======== Belge bölümü

20 Kasım 2017 Pazartesi

Katalanca düşler kurmak

Yusuf Nazım
T24 | 20.11.2017


Katalanlar ne ister?

Yıllar önce bir Kürt arkadaşımın, konuşurken uzaklara dalmış biraz mahzun, biraz pişman, biraz çaresizce bakışlarıydı bana bu soruyu sordurtan. Bugün bile her düşündüğümde, hafızamın derinliklerinden ince bir sızı gelip peydahlanan o an, benzer sorularla daha sonraki yıllarda da haşır neşir olmamın önemli sebeplerinden biri olacaktı.

Geçenlerde İspanya’nın 17 özerk bölgesinden biri olan Katalonya, bağımsızlık için referanduma gitti.

Katalan halkının bu son derece sakin, ağırbaşlı, olgun tavrına Madrid hükümeti şiddetle tepki gösterdi. İspanyol devletinin kolluk güçleri oy kullananlara acımasızca saldırdı. Bizim de yakinen bildiğimiz manzaralardı bunlar; biber gazı, kalkan, cop; canhıraş çığlıklar, kanlar içinde kalan kadınlar, yerlerde sürüklenenler…

Gelişmiş Avrupa demokrasileri, İspanyol polisinin şiddetinden nasibini alarak kafası kırılan, yüzü gözü kan içinde kalan, feryat figan çırpınan Katalanları görünce ne menem duygulara sahip olmuştur bilinmez.

Ancak, İspanyolların tehdit, şantaj ve sonrasında uyguladığı sıra dışı şiddete Katalan halkı boyun eğmedi. Referandum başarılı bir şekilde yapıldı. Sandıktansa, tam bağımsızlık yönünde bir irade çıktı.

Katalanların, demokratik bir şekilde kendi kaderlerini tayin etme konusundaki bu girişimleri, İspanyol devletinin yanı sıra Avrupalı devletleri de fena kızdırdı.

Barselona'da Avenue Marina 11 Kasım 2017
Sovyetler Birliği dağılırken, ya da Yugoslavya kanlı bir şekilde parçalanırken halkların self determinasyon hakkını kutsayan bu ülkelerin, konu Katalanlar olduğunda ortaya çıkan ikiyüzlülüğü, “batı demokrasisi” nin gerçek kimliğini gösteriyor olabilir miydi, bilinmez…

İspanyollar, on yıllardır düşlerini İspanyolca kurmayı dayatmışlardı Katalanlara. Bunun için kimi zaman telkinlerde bulunmuş, kimi zaman tehdit ve şantajlara başvurmuş, bazen de zor kullanmıştı.

================
======== Sağlanan veriler

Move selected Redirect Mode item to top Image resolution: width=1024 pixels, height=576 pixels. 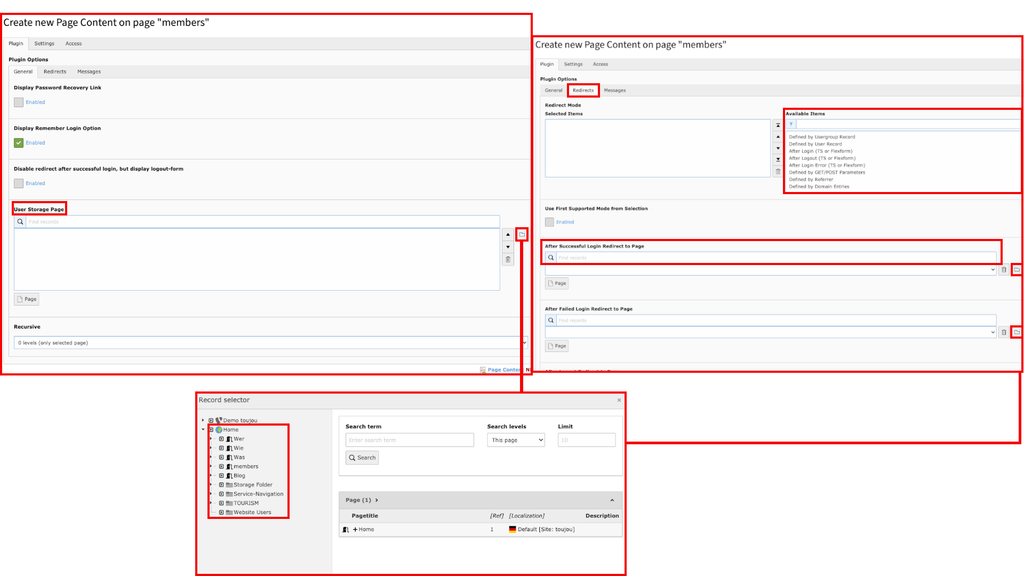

================

İstek 1.
Katalonya yazısına göre şu soruları yanıtlayın:
(a) Katalonya, İspanya'nın kaç özerk bölgesinden biridir?
(b) Referandumda sandıktan ne yönde bir irade çıktı?
(c) İspanyollar on yıllardır Katalanlara neyi dayatmıştı?
İstek 2.
Lütfen Katalonya yazısında "Yusuf Nazım" sözleriyle başlayıp "sebeplerinden biri olacaktı." sözlerine kadar süren kısmı kelimesi kelimesine aktarın.

Eksiksiz yanıt 1.
(a) 17 özerk bölgeden biridir.
(b) Tam bağımsızlık yönünde bir irade çıktı.
(c) Düşlerini İspanyolca kurmayı dayatmışlardı.

Eksiksiz yanıt 2.
Yusuf Nazım
T24 | 20.11.2017


Katalanlar ne ister?

Yıllar önce bir Kürt arkadaşımın, konuşurken uzaklara dalmış biraz mahzun, biraz pişman, biraz çaresizce bakışlarıydı bana bu soruyu sordurtan. Bugün bile her düşündüğümde, hafızamın derinliklerinden ince bir sızı gelip peydahlanan o an, benzer sorularla daha sonraki yıllarda da haşır neşir olmamın önemli sebeplerinden biri olacaktı.